The research, published in the specialized journal Molecular Oncology, confirmed that hyperdiploid B-ALL, a frequent subtype of childhood B-ALL, is associated with a high genetic heterogeneity with variable chromosome numbers in leukemic cells. Results demonstrated that chromosome 10 and 18 trisomies are good prognosis markers that can be used to predict the relapse risk and to decide the most appropriate treatment strategies for these patients.
In addition, the research also found that clonal genetic variability is responsible of the appearance of specific chromosomal combinations that become predominant and demonstrated that lower clonal heterogeneity can thus be used as another marker to predict relapse risk in hyperdiploid B-ALL patients.
According to the lead authors, Mireia Ramos from the Autonomous University of Barcelona and Juan L. Trincado, from the Josep Carreras Institute, classical karyotyping misses the high genetic variability observed and other techniques like iFISH and single cell sequencing would be advised to refine the initial cytogenetic diagnosis in the childhood high-hyperdiploid B-ALL entity.

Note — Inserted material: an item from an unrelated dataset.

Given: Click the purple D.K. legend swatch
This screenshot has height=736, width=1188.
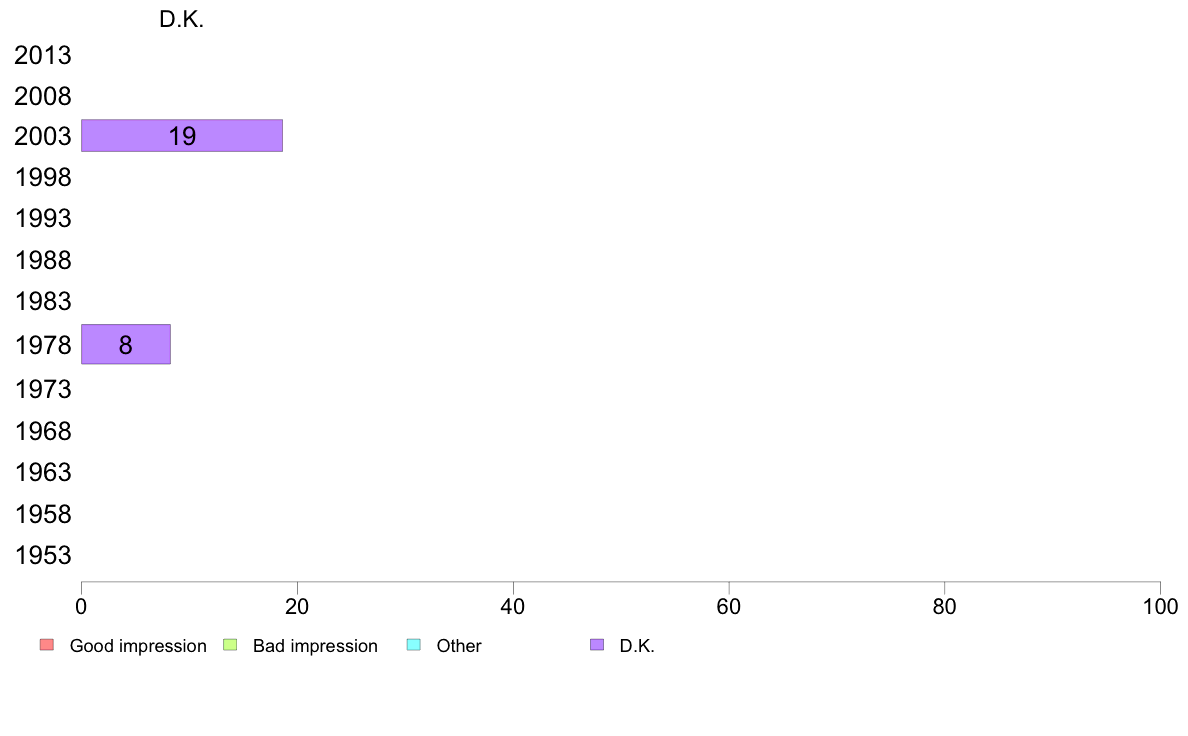Looking at the screenshot, I should point(597,645).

B-ALL is the most common blood malignancy in children, with almost 3 out of 4 cases affecting kids under 6 years old. It is characterized by the accumulation of B-cell progenitors in the bone marrow, leading to the underproduction of mature B-cells, an essential part of our defense system, and other types of blood cells. A usual feature of this type of cancer is the presence of aberrant gains or losses of entire chromosomes in the leukemic cells.
When gains are too high, like over 5 extra chromosomes, clinicians regard this as hyperdiploidy (diploidy refers to the usual array of chromosomes, coming in pairs in most human cells), a good prognosis marker and patients with these features tend to show complete response after treatment.

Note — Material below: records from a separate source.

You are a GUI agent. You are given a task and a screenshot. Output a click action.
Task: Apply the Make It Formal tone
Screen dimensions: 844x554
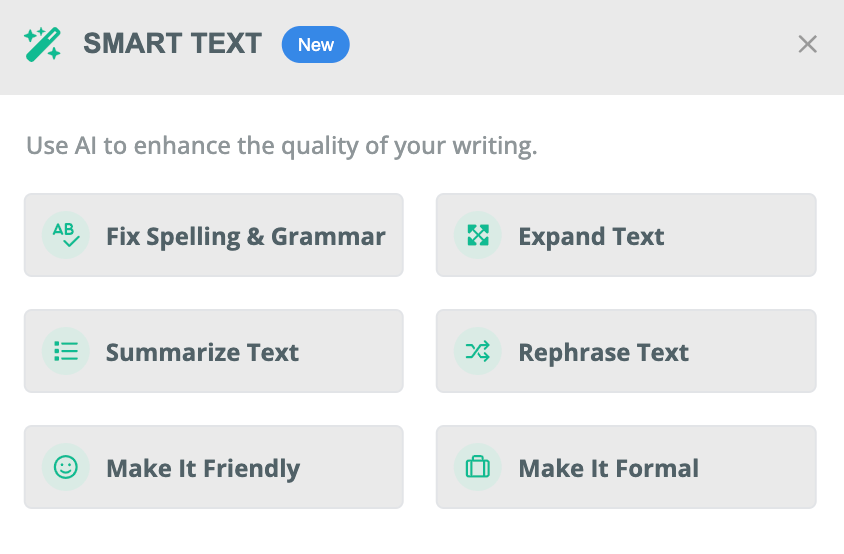click(608, 469)
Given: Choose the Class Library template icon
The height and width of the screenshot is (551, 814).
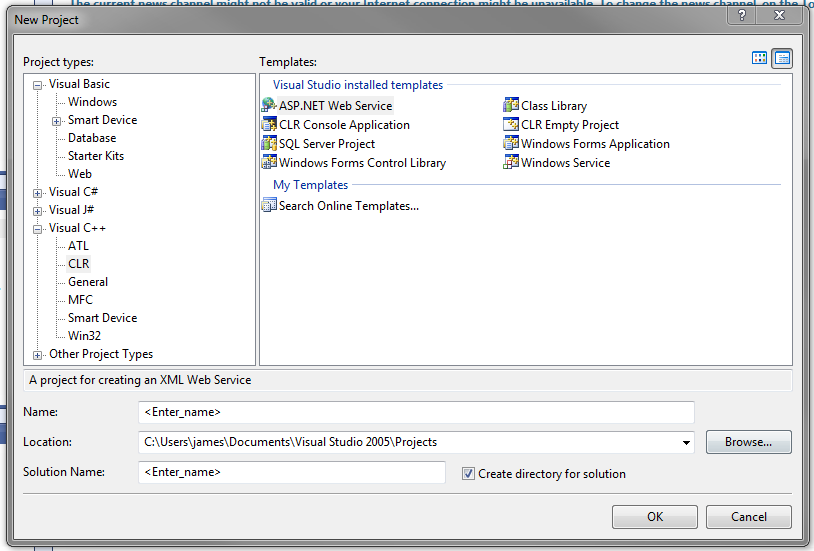Looking at the screenshot, I should 511,106.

However, relapses from cells escaping treatment are not uncommon, meaning that part of the chromosome instability seen in hyperdiploid B-ALL may benefit the malignant cells in some way. To find out how, researchers wanted to know whether any specific chromosomal gains were associated with the appearance of resistant clones and a higher probability of relapse.

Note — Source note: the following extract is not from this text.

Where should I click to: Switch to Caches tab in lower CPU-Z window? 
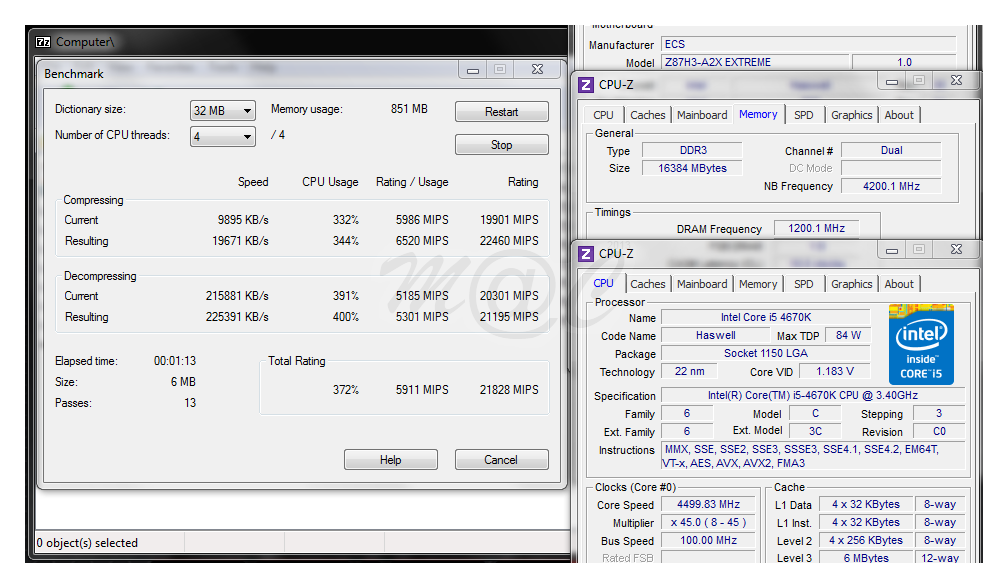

They analyzed cells from 72 Hyperdiploidy B-ALL patients, 62 coming from first diagnosis and 10 after relapse. The computational analysis of single-cell genetic data from those samples allowed the researchers to identify new prognostic markers to improve the relapse risk assessment of patients employing techniques widely used by clinical hematoncology laboratories. Results showed that, while extra 10 and 18 chromosomes were associated with good prognosis, low clonal heterogeneity—resulting from clonal selection of the “fitter” clones—meant higher risk of relapse and lower chances of survival.
Overall, this new research offers a new perspective on high hyperdiploid B-ALL and proposes new tools so clinicians can better understand the future outcomes of their patients and improve individual survival.